3.2.3 凝胶 由于肩袖特殊的解剖结构,其肌腱—骨愈合受到诸多限制。Han等[39]对两种不同的肌腱特异性交联凝胶(crosslinking gelatin,Col-Tgel)制剂进行体外实验,以评价其对细胞形态和肌腱分化的影响,再将选中的凝胶与转化生长因子-β3(transforming growth factor-β3,TGF-β3)或生长分化因子-7(growth differentiation factor,GDF-7)混合制成注射剂,并注入冈上肌肌腱缺损模型大鼠中,结果显示,含TGF-β3的Col-Tgel组大鼠的组织学评分最高,其次是空白Col-Tgel组,最后是假手术对照组;在冈上肌肌腱修复模型中,假手术对照组、空白Col-Tgel组、含TGF-β3的Col-Tgel组的生物力学强度差异无统计学意义,但在Col-Tgel添加TGF-β3后,模型大鼠的破坏荷载率有所改善,提示TGF-β3可促进肌腱愈合。表明含TGF-β3的Col-Tgel可能是一种手术修复全层肩袖撕裂的有效辅助治疗方法。Chen等[40]开发了一种多功能的自愈合镁离子—季铵化壳聚糖(magnesiumions-quaternized chitosan/Pluronic®F127,Mg-QCS/PF)水凝胶,其在肩袖修复过程中可以实现Mg2+的定位释放,动物实验结果显示,Mg2+的持续释放可以显著促进肩袖修复,与不含Mg2+的QCS/PF水凝胶相比,Mg-QCS/PF水凝胶中Mg2+的释放促进了MSC的黏附、增殖和迁移;Mg-QCS/PF水凝胶在修复肌腱、纤维软骨再生、胶原重塑和生物力学方面效果显著,可促进兔肩袖撕裂模型中纤维软骨界面的再生。

4 总结与展望

目前肩袖损伤的发病率以及治愈率较以前均有所提高,临床对于肩袖损伤的诊疗关注度也持续上升。近年来,肩袖损伤修复中生物补片的选择一直争议不断,自体组织、同种异体组织、异种组织均有较多的临床数据支持,都是较好的生物补片选择。异种组织移植重建肩袖是当下广受关注的重点,但尚未得到广泛认同。自体组织、同种异体组织更易获取,但由于个体间的差异以及患者自身因素的影响,其生物补片质量具有不确定性,导致其临床疗效也具有差异性。
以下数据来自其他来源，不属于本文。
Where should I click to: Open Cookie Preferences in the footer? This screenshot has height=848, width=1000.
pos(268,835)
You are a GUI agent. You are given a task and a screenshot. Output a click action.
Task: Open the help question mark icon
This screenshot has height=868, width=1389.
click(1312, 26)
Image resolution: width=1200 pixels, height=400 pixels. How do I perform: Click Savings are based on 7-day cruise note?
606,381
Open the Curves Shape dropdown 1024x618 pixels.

因此,还需更多的研究数据为临床选择最优的生物补片提供参考。生物学修复等方面的研究逐渐成为一种主流趋势,PRP作为目前临床应用最广泛的生物学修复材料,其对肩袖损伤的修复作用已有较多的临床研究数据支持,而干细胞治疗、凝胶治疗目前还停留在动物实验阶段,虽然动物实验获得的治疗效果尚可,但仍缺乏大规模的临床研究数据支持,同时,干细胞治疗的机制及其临床疗效还需要进一步研究和探讨。

综上,在肩袖损伤修复中,生物补片的选择应根据临床资源条件,并结合患者个体情况及经济条件等多方面因素综合判断,而在生物学修复方面,除了PRP外,干细胞治疗也是研究者关注的重点,其对未来肩袖损伤的治疗思路具有开拓性的意义。